## Fashion MNIST Binary Classification with Support Vector Sampling and Adaptive SGD

This notebook builds on earlier work for **binary classification using Stochastic Gradient Descent (SGD)**
on the Fashion MNIST dataset. It introduces a mechanism to **sample support vectors** from the test set,
adds a regularized offset term to images, and uses a custom non-convex logistic loss with multiple adaptive
step size strategies.

**Goals:**
- Prepare a binary classification dataset for two classes
- Run SGD using different step size policies (diminishing, Polyak)
- Evaluate performance using error rate and support vector sampling


### Data Preparation and SGD Training

**`prepare_fashion_mnist(class1, class2)`** loads and filters two target classes from Fashion MNIST,
then appends a regularization term to each image. A subset of 500 points (250 per class) is sampled
as *support vectors* from the test set and returned separately for potential margin analysis or visualization.

**`sgd_mlogistic(trainXr, gamma, stepsizefunc, numit)`** performs SGD with a given step size strategy,
maintaining and averaging intermediate weights to stabilize training.


In [84]:
# prepare_fashion_mnist(class1, class2) -> x_train, y_train, x_test, y_test
# class1, class2: 0~9
# read fashion mnist from file
# get trainX, trainY, testX and testY from file that corresponds to class1 and class2
# find q = average value of all pixels across all images in trainX
# append q to every image in trainX and testX as the 785th pixel/element - offset term - serves as regularization and bias
# flip sign of class1 in trainY and testY
# return x_train, y_train, x_test, y_test
from scipy.io import loadmat
import numpy as np
import pandas as pd
import random

def prepare_fashion_mnist(class1, class2):

    # load data
    data = loadmat('fashion_mnist.mat')
    trainX = data['trainX_uint8']
    trainY = data['trainY_uint8']
    testX = data['testX_uint8']
    testY = data['testY_uint8']

    # filter out class1 and class2

    train_indices = np.where((trainY == class1) | (trainY == class2))
    trainX = trainX[:,train_indices[0]]
    trainY = trainY[train_indices[0]]

    class1_indices = np.where((testY == class1))
    class2_indices = np.where((testY == class2))
    class1_random_indices = np.random.choice(class1_indices[0], 250, replace=False)
    class2_random_indices = np.random.choice(class2_indices[0], 250, replace=False)
    svs_indices = np.concatenate((class1_random_indices, class2_random_indices))


    
    svsX = testX[:,svs_indices]
    svsY = testY[svs_indices]
    testX = np.delete(testX, svs_indices, axis=1)
    testY = np.delete(testY, svs_indices, axis=0)

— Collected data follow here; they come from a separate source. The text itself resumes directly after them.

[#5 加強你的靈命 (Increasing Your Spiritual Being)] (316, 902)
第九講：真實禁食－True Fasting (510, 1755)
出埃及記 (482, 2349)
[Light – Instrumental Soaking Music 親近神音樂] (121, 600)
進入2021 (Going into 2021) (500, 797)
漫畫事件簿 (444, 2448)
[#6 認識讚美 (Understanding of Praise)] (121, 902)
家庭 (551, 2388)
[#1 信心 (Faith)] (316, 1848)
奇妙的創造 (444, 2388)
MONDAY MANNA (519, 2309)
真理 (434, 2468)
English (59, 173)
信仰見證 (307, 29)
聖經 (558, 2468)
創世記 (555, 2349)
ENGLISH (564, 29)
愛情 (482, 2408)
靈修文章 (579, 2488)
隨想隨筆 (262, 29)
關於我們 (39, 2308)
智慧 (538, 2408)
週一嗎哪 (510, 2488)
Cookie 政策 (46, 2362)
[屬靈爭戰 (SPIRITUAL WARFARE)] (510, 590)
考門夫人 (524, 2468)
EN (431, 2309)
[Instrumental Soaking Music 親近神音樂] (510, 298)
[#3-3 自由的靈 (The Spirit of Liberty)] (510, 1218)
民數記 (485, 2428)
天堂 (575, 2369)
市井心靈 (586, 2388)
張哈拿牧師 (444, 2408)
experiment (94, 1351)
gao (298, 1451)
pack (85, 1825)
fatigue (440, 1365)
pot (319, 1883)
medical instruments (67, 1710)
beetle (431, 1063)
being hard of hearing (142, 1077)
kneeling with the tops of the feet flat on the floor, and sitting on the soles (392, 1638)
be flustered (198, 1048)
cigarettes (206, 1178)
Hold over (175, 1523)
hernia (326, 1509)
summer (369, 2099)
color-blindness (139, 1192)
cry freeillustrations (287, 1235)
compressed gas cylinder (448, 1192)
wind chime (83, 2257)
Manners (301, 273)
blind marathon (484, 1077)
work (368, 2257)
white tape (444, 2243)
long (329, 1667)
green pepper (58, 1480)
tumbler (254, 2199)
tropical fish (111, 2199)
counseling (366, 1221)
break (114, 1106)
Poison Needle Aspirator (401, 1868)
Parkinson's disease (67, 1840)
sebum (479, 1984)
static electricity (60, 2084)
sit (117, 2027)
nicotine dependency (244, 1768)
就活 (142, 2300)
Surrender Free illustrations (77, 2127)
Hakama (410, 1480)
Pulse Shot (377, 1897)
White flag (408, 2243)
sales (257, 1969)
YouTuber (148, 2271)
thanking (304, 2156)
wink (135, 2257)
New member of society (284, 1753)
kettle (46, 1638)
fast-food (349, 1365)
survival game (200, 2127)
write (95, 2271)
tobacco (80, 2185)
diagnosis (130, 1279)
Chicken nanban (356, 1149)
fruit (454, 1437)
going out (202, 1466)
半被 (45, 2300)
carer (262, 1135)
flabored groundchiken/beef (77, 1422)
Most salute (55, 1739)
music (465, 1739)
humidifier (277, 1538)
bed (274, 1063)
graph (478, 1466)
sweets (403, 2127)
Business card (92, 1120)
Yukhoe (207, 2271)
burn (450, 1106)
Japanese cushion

    test_indices = np.where((testY == class1) | (testY == class2))
    testX = testX[:,test_indices[0]]
    testY = testY[test_indices[0]]
    

    #convert to float
    trainX = trainX.astype(float)
    testX = testX.astype(float)


    # find q
    q = np.mean(trainX)

    # append q to every image in trainX and testX as the 785th pixel/element
    trainX = np.append(trainX, q * np.ones((1, trainX.shape[1])), axis=0)
    testX = np.append(testX, q * np.ones((1, testX.shape[1])), axis=0)
    svsX = np.append(svsX, q * np.ones((1, svsX.shape[1])), axis=0)

    # flip sign of class1 in trainX and testX
    class1_indices = np.where((trainY == class1))
    trainX[:,class1_indices[0]] = -trainX[:,class1_indices[0]]

    class1_indices = np.where((testY == class1))
    testX[:,class1_indices[0]] = -testX[:,class1_indices[0]]

    class1_indices = np.where((svsY == class1))
    svsX[:,class1_indices[0]] = -svsX[:,class1_indices[0]]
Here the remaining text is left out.